Gustavo Feliciano apresenta modalidade de crédito do Fungetur para empreendedoras atingidas por violência

Feliciano destacou a participação feminina no setor ao justificar a iniciativa. “A gente sabe que 52% da força de trabalho do turismo é composta por mulheres, 57% os empreendimentos do turismo são comandados por mulheres”, disse o ministro, ressaltando a necessidade de apoio financeiro a quem enfrenta situação de violência.

Segundo o ministro, a linha do Fungetur prevê uma carência inicial maior de 180 dias nos prazos de financiamento, para dar “mobilidade e tranquilidade” à empreendedora enquanto ela enfrenta o problema, com a possibilidade de retomar o pagamento das parcelas posteriormente. Em outro momento, ao detalhar critérios do programa, foi informado que a beneficiada poderá ter carência de até dois anos.

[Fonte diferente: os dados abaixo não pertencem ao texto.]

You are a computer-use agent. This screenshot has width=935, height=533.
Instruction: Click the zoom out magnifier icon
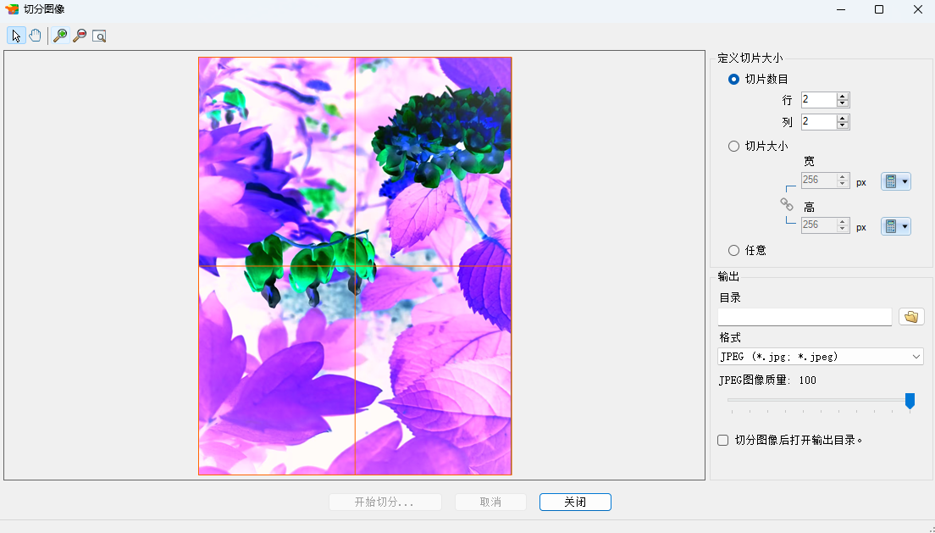click(80, 36)
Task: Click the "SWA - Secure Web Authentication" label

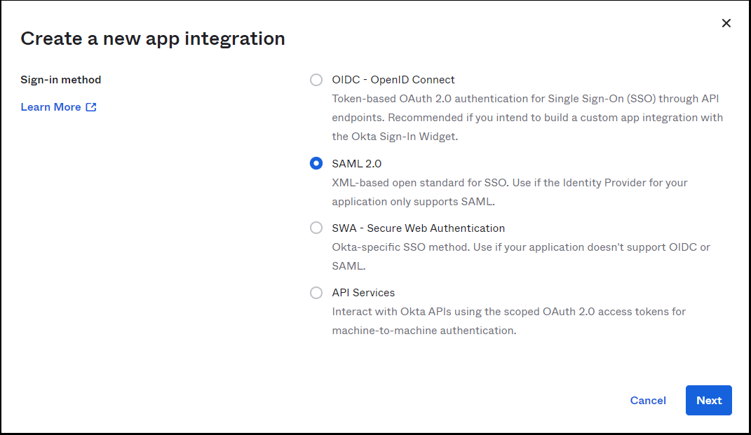Action: [x=418, y=228]
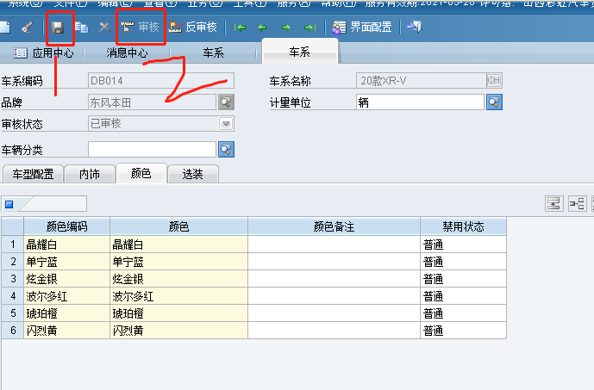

A medida usará a linha de crédito do Fundo Geral do Turismo (Fungetur) e integra ações do Pacto Contra o Feminicídio, lançado pelo governo federal. Feliciano afirmou que o objetivo é promover empoderamento e autonomia das mulheres, reforçando que o ministério atua para favorecer o protagonismo feminino no setor.

Sobre a operacionalização do crédito, o ministro explicou que os financiamentos são realizados por bancos. “As linhas de crédito são operadas pelos bancos, nós temos 38 operadores financeiros que fazem essas operações de crédito”, informou. Em João Pessoa, ele apontou que a Caixa Econômica Federal e o Banco do Nordeste oferecem maior capilaridade para acesso ao programa, mas ressaltou que há 38 instituições credenciadas a operar o Fungetur em todo o país.

O programa contempla, entre outras opções, linha de crédito para capital de giro, obras e aquisição de equipamentos, segundo as regras apresentadas pelo ministério.